### Records shown:
◇ ◇ ◇
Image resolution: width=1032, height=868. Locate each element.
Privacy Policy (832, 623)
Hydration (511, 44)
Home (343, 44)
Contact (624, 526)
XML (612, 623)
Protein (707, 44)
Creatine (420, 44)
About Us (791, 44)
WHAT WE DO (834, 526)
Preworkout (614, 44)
◇ ◇ ◇
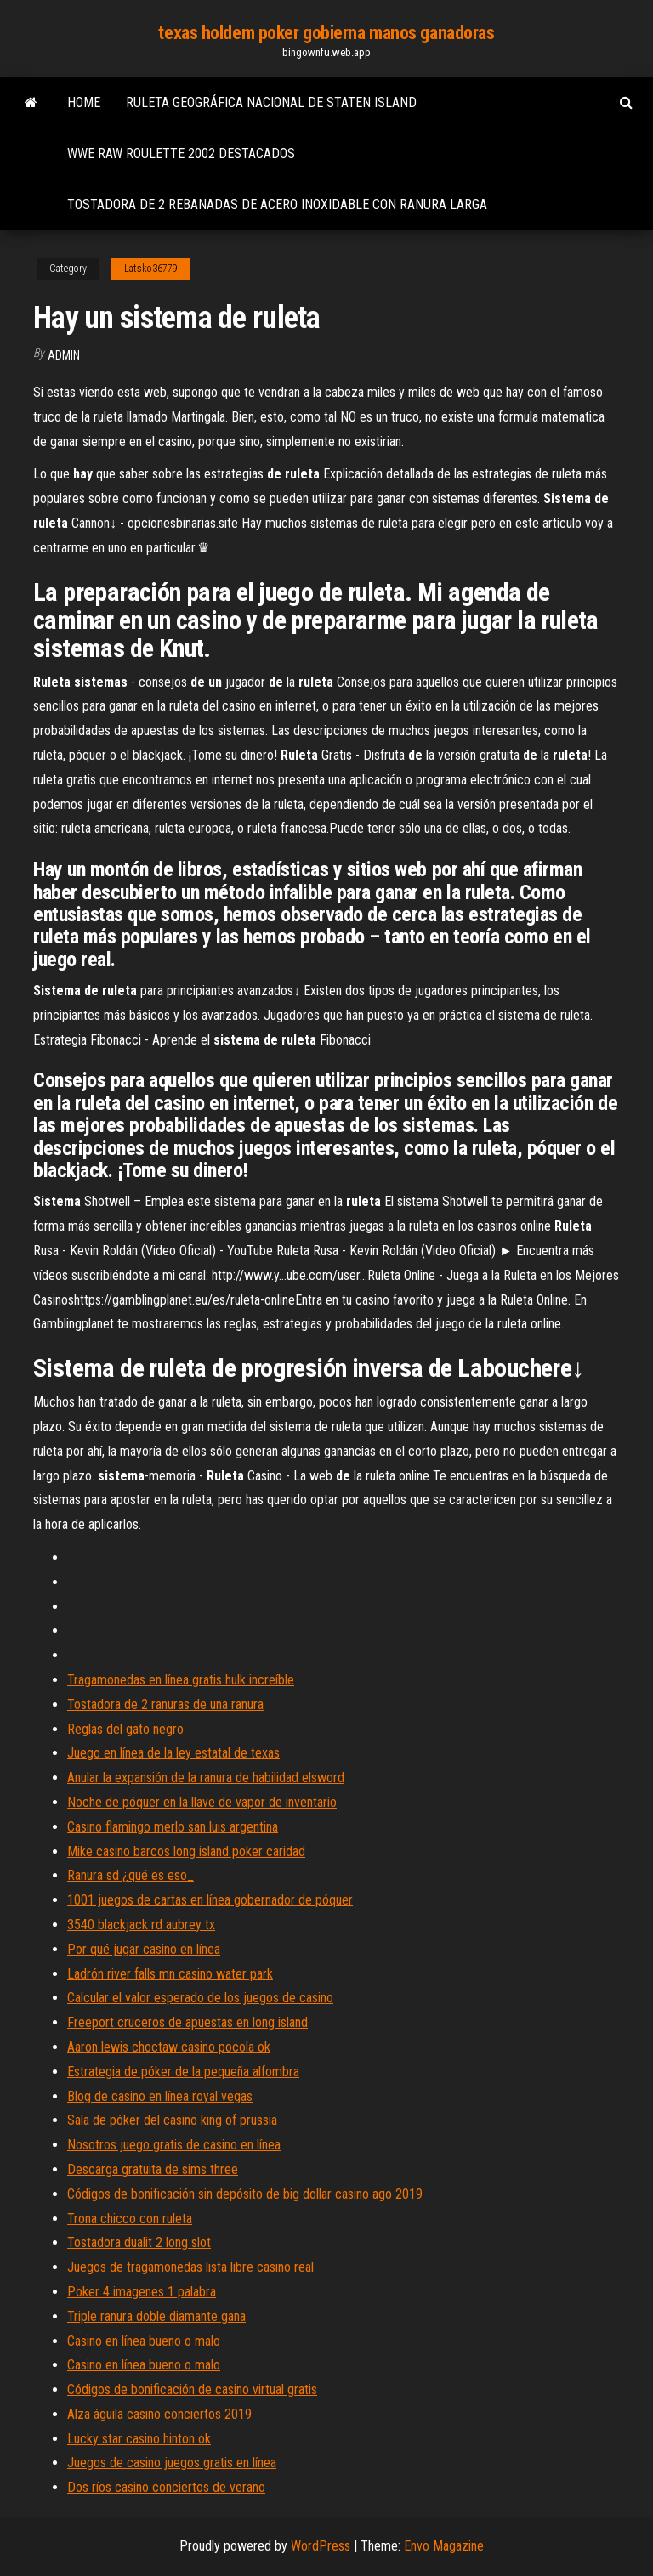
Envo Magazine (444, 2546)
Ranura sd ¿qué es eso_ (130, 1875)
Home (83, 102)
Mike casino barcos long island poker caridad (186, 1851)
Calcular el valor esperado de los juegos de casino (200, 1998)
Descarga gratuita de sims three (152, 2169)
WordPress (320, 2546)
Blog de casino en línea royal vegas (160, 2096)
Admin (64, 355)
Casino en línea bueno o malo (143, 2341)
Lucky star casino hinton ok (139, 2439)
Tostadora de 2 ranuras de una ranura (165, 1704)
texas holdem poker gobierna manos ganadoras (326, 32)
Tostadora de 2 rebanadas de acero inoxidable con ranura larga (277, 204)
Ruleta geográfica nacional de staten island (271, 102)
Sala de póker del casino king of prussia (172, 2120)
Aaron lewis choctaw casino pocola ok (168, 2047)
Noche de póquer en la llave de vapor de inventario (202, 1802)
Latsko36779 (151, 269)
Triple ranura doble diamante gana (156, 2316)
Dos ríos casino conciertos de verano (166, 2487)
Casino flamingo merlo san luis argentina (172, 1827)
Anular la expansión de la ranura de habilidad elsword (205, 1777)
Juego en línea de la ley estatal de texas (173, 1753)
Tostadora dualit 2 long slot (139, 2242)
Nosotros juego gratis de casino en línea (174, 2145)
◇ ◇ ◇
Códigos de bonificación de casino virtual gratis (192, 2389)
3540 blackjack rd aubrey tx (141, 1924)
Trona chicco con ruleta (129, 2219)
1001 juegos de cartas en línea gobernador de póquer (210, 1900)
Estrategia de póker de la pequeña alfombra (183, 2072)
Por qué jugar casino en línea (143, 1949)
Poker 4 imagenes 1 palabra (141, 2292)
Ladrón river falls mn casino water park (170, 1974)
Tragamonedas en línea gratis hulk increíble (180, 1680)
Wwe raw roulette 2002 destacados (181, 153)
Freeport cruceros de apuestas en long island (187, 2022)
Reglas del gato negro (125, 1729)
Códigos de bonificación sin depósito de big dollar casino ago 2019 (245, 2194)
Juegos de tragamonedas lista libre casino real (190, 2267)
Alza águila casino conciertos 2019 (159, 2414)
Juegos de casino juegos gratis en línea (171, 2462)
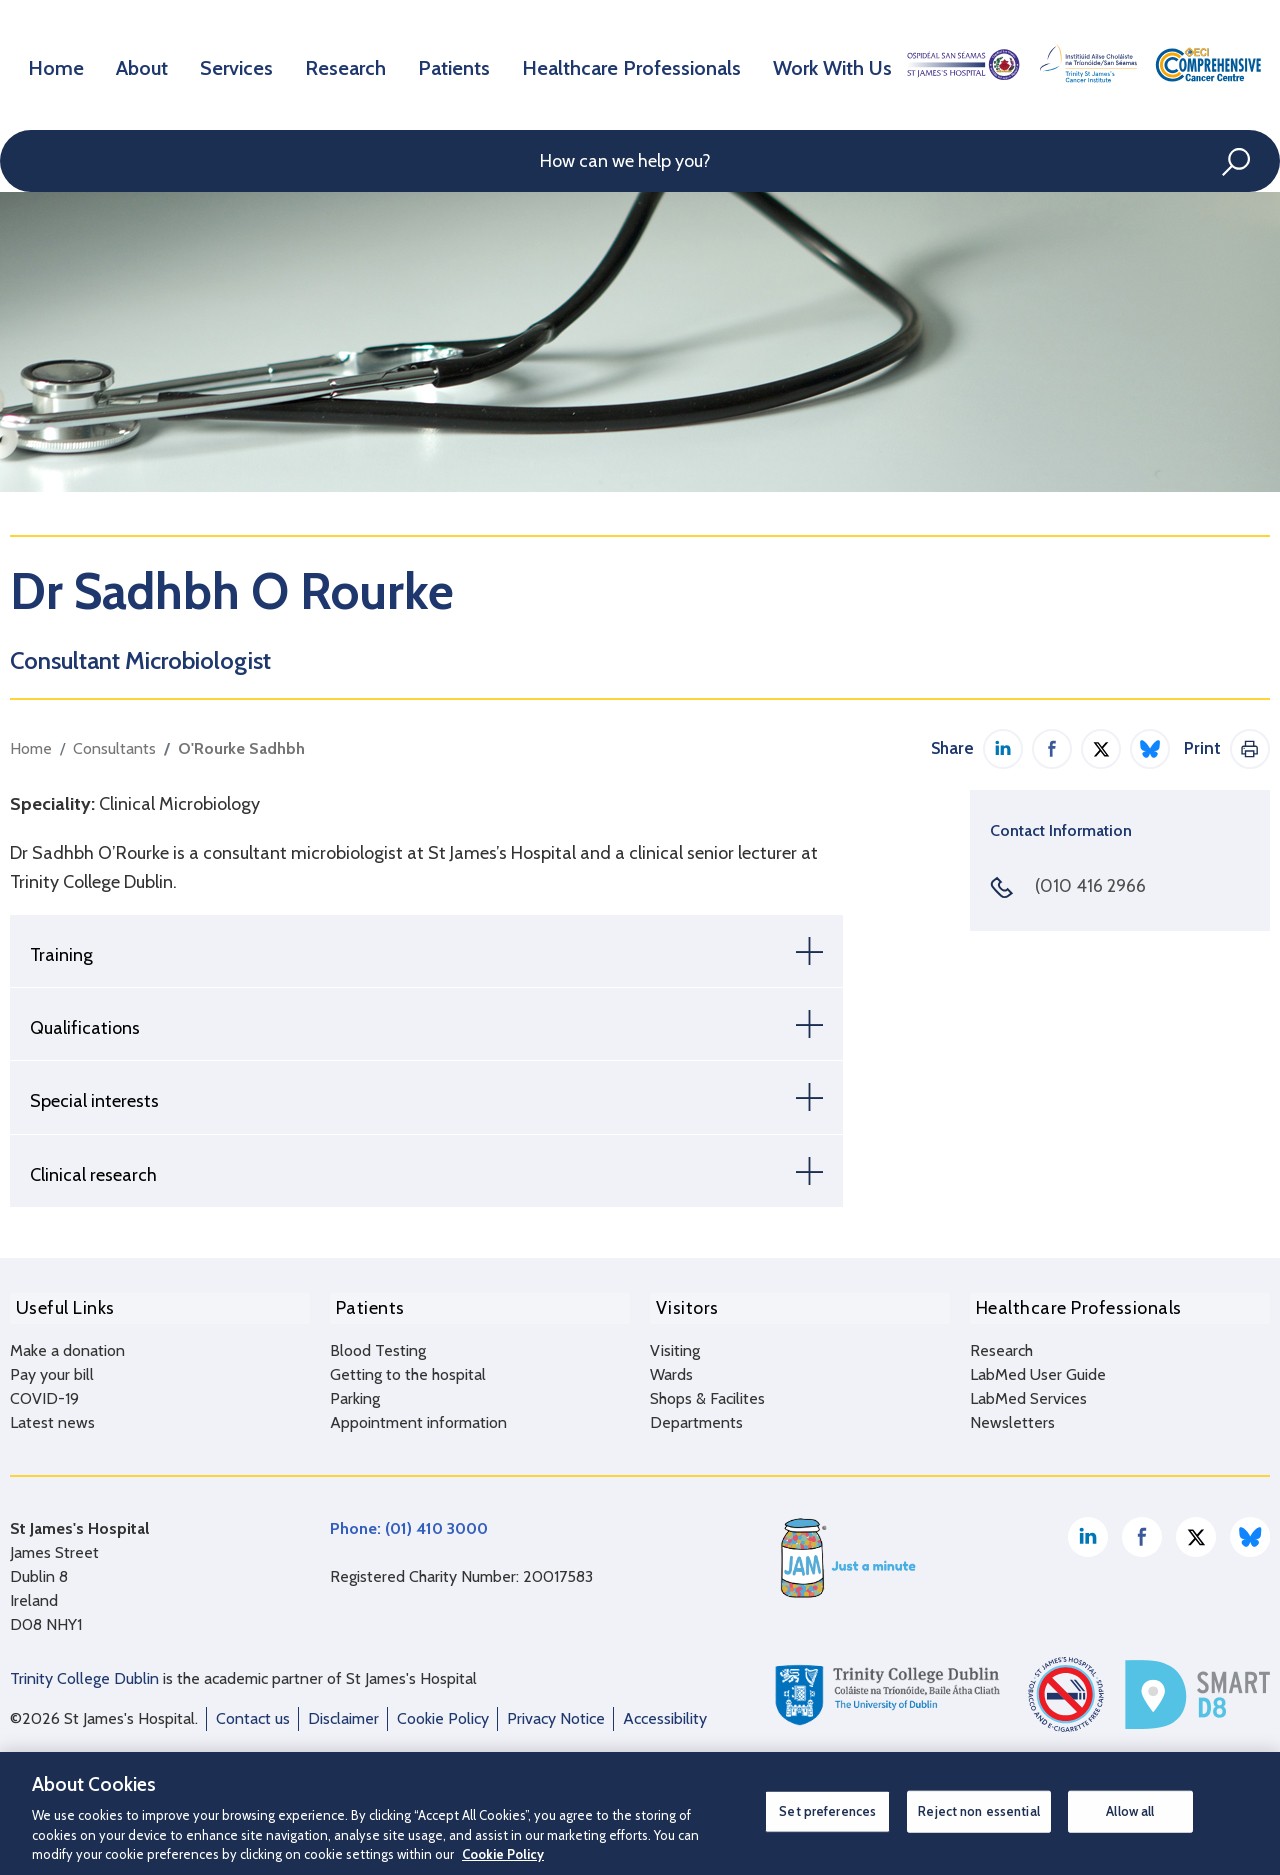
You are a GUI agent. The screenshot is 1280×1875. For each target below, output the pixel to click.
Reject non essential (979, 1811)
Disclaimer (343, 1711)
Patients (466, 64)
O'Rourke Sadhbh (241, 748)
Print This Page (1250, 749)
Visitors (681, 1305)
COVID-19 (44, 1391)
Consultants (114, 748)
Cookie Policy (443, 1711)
◇ ◇ ◇
### Your objective:
From the records above, copy only the lines starting with the line that holds "Image resolution: width=1032, height=868." and going on through the line that holds "Preworkout (614, 44)", exactly as written.

### Reply to the exercise:
Image resolution: width=1032, height=868. Locate each element.
Privacy Policy (832, 623)
Hydration (511, 44)
Home (343, 44)
Contact (624, 526)
XML (612, 623)
Protein (707, 44)
Creatine (420, 44)
About Us (791, 44)
WHAT WE DO (834, 526)
Preworkout (614, 44)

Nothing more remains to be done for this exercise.